Ah no additional duties then, interesting!


----------



## LewRob80 (Jan 7, 2022)

Canada Post I’ve had reliably good experiences. Mostly. My new neighbourhood in quebec, three times in the last couple months they’ve delivered packages to the wrong addresses on the same street (I’ve gotten my neighbours while he’s gotten mine on the same day) and we have community mail boxes.
UPS I’ve grown to loath and hate. Recently had a package valued under 75 dollars shipped here, which through Canada post rarely has more than hst added and sometimes nothing. UPS charged hst (13% and brokerage fee of 35 and taxed the total as well). All in it cost me the same amount as my package. Safe to say I’ll never be using UPS AGAIN


----------



## icanhaschzbrgr (Jan 8, 2022)

In August 2020 I bought some Blackwood from Australia. 250 USD for the wood and 70usd for shipping through sea. Cause air delivery would cost twice more. In January 2021 I contacted seller telling him that my package was probably lost in transit. He replied that he got it back a week ago. It was returned cause buyer hasn't paid customs fees. And how could I paid any fees if customs/mail service never reached me about it. Not even sure who to blame. Anyways. I paid 150$ for air delivery and got my package one month later. 

Next time you see a $$$ custom handle — blame mail services


----------



## Brian Weekley (Jan 8, 2022)

Grrrrrrrrr!

Indeed I regularly have to pay UPS $70 in fees to cross the border for $40 worth of Canadian taxes. At least UPS has been relatively reliable in actually delivering my purchases.

USPS would be a joke if it weren’t so sad. In 2019 (pre covid) I had a $500 knife dropped off at USPS in Louisiana. According to tracking it never left the depot it was dropped off at. It fell into a black hole. I check eBay regularly to see if I can buy it again there. 
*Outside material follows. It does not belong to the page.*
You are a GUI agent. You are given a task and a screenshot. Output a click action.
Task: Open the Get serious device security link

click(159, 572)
In November, 2020 I had $1600 worth of knives dropped off at USPS in Portland. It was promptly shipped to LA (note to USPS … Canada is North of Portland, not South). It’s sat in LA ever since … going on six weeks now.

I have other examples but have ultimately received my purchases. Shipping by USPS means your purchase will likely be shipped on a grand tour of the USA in a truck with two flat tires and no steering wheel. Routing is completely random and time in route indeterminate. UPS isn’t much better.

I guess I have to cut some slack for shipping in the time of Covid but somehow I think that’s a cover for a more serious form of rot in the system. The reason I say this is that I’ve found that shipping to me from other countries (Sweden and Australia) has been quicker, cheaper and more efficient. Canada Post has been slow but at least everything seems to get delivered within 10 days and costs less than from the USA.


----------



## Grayswandir (Jan 8, 2022)

I'm waiting for a package from Japan, via DHL that was supposed to arrive yesterday afternoon. Three nagura stones, two of them from Sakamoto-san (a chunk of Koma and some Mejiro), and one Shiro nagura of unknown origin with an odd, faded, circular stamp. I have no idea if it's tenjyou, mejiro, or koma, but it looks pretty interesting. Last but not least, an old barber's stone, a bright yellow Kiita that looks like it came from the Kato mine, but I'm probably just being delusional.

Anyway, we had a little bit of snow it Baltimore on Thursday night. That apparently put a monkey wrench in my package arriving on time. To top it off, DHL's tracking system isn't the greatest. I often get updates four hours after an event has taken place. The last update is from Friday at 9:53 in the morning. The package is on hold because of the weather. It was supposed to go out with the next cycle of couriers, but I guess there was never a "next" cycle".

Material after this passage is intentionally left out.